====== Given data ======

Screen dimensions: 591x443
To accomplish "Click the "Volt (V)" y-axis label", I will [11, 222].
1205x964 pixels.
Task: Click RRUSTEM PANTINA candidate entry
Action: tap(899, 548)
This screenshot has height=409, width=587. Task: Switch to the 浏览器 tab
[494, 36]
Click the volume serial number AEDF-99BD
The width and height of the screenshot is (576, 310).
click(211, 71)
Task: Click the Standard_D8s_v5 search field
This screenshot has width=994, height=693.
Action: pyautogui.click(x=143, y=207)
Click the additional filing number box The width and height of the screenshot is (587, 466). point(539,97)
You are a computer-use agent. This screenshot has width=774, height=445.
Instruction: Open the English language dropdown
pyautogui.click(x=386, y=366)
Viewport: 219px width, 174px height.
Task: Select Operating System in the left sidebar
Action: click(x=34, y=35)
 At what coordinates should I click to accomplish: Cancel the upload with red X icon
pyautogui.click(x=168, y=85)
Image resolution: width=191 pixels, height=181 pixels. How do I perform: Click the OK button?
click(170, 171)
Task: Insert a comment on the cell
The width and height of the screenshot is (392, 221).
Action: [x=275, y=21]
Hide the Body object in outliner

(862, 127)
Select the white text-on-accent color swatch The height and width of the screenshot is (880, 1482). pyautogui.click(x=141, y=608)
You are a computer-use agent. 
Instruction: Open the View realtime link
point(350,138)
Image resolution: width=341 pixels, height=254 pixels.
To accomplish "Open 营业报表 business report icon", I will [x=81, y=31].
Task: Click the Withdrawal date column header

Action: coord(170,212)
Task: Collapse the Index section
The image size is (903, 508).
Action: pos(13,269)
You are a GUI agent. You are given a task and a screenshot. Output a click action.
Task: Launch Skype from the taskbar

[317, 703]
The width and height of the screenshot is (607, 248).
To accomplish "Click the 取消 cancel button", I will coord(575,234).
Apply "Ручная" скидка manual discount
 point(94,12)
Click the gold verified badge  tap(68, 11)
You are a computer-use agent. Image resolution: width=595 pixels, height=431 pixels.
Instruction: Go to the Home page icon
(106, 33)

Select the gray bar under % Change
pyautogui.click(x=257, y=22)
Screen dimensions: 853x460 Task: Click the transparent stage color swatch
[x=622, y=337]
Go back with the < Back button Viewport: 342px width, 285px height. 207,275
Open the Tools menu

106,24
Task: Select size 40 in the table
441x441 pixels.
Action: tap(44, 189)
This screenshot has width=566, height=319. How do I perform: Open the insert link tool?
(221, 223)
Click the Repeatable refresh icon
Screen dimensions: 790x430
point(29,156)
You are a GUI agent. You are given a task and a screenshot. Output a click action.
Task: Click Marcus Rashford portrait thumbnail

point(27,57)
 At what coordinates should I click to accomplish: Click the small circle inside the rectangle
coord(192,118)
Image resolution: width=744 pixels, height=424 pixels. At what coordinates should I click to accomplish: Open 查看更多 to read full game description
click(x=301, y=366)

======

Match on "agent" and copy out every line of the entries that contains it.

### Solution to this task
You are a computer-use agent. This screenshot has width=774, height=445.
You are a computer-use agent. 
You are a GUI agent. You are given a task and a screenshot. Output a click action.
You are a computer-use agent. Image resolution: width=595 pixels, height=431 pixels.
You are a GUI agent. You are given a task and a screenshot. Output a click action.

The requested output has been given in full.